Albus extended his hand. “Welcome to the Order of the Phoenix, Miss Black.”
She strode out of the office as proud and unshaken as she had entered. She was a few steps down the hallway before she heard loping footsteps coming up behind her. “Were you eavesdropping, cousin?” she cast over her shoulder.
“Well, I would’ve liked to,” Sirius said, “but Albus keeps that damn door well-charmed against such things.” He grabbed her wrist, turning her to face him. “So?”
She stared at him a moment, reading the eagerness in his grey eyes -- and the worry. ‘This is what I gain,’ she reminded herself. ‘However much I might lose...’
She nodded. “He’ll have me.”
Sirius’s shoulders sagged with relief for a brief moment, before his hands came up to clasp either side of her face and his lips descended to hers, catching her up in a kiss that expressed all the anxiety he refused to give voice to.
When he pulled away, it was only to press his forehead against hers. “Well, this’ll be a helluva thing to explain to the lads.”
Bellatrix grinned. “I think you shouldn’t explain a thing. Let’s just saunter in there like nothing’s strange at all.”
“James’ll hex you on sight.”
“He’s welcome to try,” Bella laughed. “I don’t recall it doing him much good in school.” She went up on her toes -- it was damned unfair, how much taller than her he’d gotten -- and nipped playfully at his neck. “Which will bother them more, that I’m a defector or that I’m your cousin?”

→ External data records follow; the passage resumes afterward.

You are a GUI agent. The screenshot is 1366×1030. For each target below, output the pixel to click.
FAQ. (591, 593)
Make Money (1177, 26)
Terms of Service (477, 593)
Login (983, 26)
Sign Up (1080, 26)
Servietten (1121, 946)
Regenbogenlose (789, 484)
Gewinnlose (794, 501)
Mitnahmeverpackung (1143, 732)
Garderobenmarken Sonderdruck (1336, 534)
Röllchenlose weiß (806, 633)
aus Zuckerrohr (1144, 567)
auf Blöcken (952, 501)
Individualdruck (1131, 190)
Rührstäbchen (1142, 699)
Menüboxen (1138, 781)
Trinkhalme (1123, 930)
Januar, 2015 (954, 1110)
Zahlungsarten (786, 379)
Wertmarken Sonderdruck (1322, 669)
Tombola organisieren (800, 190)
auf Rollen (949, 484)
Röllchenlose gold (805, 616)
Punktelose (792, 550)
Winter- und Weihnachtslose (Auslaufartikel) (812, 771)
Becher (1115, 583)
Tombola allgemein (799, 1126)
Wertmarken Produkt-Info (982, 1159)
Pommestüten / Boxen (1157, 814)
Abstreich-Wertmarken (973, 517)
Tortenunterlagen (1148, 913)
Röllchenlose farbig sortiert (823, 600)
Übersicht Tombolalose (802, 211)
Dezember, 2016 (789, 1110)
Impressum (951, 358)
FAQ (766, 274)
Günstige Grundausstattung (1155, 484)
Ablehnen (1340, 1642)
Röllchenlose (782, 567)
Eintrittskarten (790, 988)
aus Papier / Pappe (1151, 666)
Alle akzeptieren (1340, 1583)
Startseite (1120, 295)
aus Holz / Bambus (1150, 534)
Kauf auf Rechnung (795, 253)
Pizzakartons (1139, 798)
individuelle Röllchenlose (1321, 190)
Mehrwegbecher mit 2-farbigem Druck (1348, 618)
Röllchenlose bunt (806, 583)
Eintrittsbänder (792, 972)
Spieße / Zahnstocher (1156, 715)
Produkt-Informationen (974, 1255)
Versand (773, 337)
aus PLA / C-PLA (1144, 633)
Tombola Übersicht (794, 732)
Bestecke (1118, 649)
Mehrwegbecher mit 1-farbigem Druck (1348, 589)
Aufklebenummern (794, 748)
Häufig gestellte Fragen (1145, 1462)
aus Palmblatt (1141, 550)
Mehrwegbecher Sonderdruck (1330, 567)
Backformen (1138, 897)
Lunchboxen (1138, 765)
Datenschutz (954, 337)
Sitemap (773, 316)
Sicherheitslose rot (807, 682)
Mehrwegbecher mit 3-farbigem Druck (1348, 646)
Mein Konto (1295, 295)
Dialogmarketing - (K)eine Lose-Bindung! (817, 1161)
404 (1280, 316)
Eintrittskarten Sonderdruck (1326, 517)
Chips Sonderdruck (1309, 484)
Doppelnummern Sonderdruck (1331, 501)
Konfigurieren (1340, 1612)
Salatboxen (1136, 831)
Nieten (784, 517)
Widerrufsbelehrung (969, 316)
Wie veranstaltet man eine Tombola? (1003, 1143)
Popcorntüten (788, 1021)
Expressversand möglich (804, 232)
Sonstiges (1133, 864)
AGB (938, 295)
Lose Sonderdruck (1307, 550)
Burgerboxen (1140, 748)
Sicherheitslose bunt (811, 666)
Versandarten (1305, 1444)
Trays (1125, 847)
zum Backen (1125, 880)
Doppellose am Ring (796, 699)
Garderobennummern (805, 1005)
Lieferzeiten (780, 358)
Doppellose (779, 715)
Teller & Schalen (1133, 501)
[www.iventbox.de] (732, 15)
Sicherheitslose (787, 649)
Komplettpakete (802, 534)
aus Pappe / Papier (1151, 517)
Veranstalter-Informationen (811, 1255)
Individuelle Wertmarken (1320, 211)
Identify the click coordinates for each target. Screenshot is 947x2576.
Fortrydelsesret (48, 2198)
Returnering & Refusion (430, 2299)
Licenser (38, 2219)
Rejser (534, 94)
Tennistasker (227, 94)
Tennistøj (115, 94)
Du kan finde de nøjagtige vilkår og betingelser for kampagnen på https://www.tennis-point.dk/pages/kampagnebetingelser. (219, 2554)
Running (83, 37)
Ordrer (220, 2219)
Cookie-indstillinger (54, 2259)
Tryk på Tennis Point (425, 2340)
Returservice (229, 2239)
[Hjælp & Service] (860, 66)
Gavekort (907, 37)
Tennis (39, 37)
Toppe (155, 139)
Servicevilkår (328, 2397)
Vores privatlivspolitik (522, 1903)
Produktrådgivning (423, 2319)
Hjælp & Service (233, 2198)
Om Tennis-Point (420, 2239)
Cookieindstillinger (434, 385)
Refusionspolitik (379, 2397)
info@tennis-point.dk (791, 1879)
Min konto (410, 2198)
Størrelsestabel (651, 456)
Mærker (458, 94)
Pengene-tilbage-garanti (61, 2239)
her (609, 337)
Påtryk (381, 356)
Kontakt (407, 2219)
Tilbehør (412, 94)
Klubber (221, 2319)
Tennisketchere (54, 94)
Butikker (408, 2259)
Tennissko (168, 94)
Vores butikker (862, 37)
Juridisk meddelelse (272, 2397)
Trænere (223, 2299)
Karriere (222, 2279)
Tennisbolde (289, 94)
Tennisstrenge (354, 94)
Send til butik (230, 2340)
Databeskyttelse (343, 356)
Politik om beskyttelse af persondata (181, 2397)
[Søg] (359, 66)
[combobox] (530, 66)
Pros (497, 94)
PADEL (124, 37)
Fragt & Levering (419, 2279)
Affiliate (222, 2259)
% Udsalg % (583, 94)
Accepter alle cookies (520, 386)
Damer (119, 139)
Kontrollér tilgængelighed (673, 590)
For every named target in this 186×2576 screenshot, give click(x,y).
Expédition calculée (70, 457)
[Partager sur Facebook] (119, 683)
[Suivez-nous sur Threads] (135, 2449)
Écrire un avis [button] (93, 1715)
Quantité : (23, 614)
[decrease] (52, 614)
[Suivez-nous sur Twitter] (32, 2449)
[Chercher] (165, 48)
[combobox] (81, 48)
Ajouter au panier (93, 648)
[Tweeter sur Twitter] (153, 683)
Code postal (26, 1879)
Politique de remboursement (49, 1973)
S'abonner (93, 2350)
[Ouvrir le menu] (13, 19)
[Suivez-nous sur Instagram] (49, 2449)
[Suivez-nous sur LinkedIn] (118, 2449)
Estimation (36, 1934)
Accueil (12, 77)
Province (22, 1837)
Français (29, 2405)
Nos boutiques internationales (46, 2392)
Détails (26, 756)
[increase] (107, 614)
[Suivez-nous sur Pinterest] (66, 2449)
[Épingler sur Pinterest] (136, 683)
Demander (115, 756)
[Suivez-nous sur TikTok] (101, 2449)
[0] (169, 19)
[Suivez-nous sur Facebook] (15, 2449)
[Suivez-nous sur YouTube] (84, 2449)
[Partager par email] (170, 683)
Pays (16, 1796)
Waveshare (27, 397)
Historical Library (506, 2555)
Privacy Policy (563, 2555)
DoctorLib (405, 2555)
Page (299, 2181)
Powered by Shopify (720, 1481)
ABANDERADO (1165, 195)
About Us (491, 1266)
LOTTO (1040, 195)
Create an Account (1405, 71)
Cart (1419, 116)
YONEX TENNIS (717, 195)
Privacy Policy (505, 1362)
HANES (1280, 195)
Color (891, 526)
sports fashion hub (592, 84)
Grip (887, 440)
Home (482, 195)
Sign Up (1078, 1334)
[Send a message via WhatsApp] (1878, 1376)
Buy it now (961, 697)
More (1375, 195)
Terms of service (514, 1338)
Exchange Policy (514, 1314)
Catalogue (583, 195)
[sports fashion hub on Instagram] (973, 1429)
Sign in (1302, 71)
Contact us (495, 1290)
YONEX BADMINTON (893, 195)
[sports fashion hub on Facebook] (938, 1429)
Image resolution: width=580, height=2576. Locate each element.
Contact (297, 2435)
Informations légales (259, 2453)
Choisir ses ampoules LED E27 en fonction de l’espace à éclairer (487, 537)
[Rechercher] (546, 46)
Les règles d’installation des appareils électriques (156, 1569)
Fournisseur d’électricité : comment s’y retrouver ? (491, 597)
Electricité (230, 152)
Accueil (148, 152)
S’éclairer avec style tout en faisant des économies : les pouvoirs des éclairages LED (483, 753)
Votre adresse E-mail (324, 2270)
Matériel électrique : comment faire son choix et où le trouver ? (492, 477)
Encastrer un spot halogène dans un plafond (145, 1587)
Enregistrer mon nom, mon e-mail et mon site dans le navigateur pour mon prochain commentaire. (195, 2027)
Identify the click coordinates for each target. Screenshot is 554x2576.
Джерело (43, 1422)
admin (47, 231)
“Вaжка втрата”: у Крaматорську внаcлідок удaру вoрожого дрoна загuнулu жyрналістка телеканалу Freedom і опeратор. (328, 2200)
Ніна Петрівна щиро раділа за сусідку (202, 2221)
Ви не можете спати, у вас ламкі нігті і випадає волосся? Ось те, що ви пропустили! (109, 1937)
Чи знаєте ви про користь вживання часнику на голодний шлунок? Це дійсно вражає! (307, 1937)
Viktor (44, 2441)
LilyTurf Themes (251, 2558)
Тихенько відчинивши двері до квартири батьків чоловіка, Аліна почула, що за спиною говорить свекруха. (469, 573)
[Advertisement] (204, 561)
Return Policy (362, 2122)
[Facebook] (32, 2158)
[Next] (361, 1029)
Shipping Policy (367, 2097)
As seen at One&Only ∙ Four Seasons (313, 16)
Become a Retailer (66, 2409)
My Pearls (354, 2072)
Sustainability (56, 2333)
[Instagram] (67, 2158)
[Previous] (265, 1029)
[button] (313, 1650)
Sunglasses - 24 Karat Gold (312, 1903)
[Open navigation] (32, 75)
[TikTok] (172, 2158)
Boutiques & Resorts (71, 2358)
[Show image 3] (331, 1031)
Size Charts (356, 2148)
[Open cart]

“That is a very good question. I imagine they’ll be in a right fix sorting the answer to that out themselves.” His fingers smoothed back her hair, tucking away a lock that had fallen loose of her plait. “And you’re sure?”
“Wouldn’t be here if I wasn’t,” Bella said, more certainly than she felt, in truth. However cavalier she passed it off, the choice had not been easy. The weight of centuries crowded down upon her shoulders, urging, pushing, trying to steer her onto one path. No one knew the energy it took to fight that better than Sirius. But however little she liked the idea of glorifying Mudbloods and ceding the privilege of her family’s position to newcomers and upstarts, she could see the way the world was moving -- and she did not intend to be left behind.
And there was Sirius: her mirror, her match. This was certainly not what their parents had intended, match-making in the cradle, not how they had meant to hold the House of Black together for future generations. The thought of their fury threatened to put a sob and a laugh in her throat at the same time.
‘Perhaps they will have to forgive,’ she thought, ‘rather than lose a third scion.’ If the tapestry had to bear many more holes, the whole damn thing might unravel.
A problem for another day.
“He did insist,” Bella said, trailing a finger along Sirius’s jawline, “that I be watched very closely at first, lest I should relapse into sinful ways.”
Sirius grinned, that wicked-promising twist that sent a thrill coursing through her blood. “I’ll volunteer. Often.”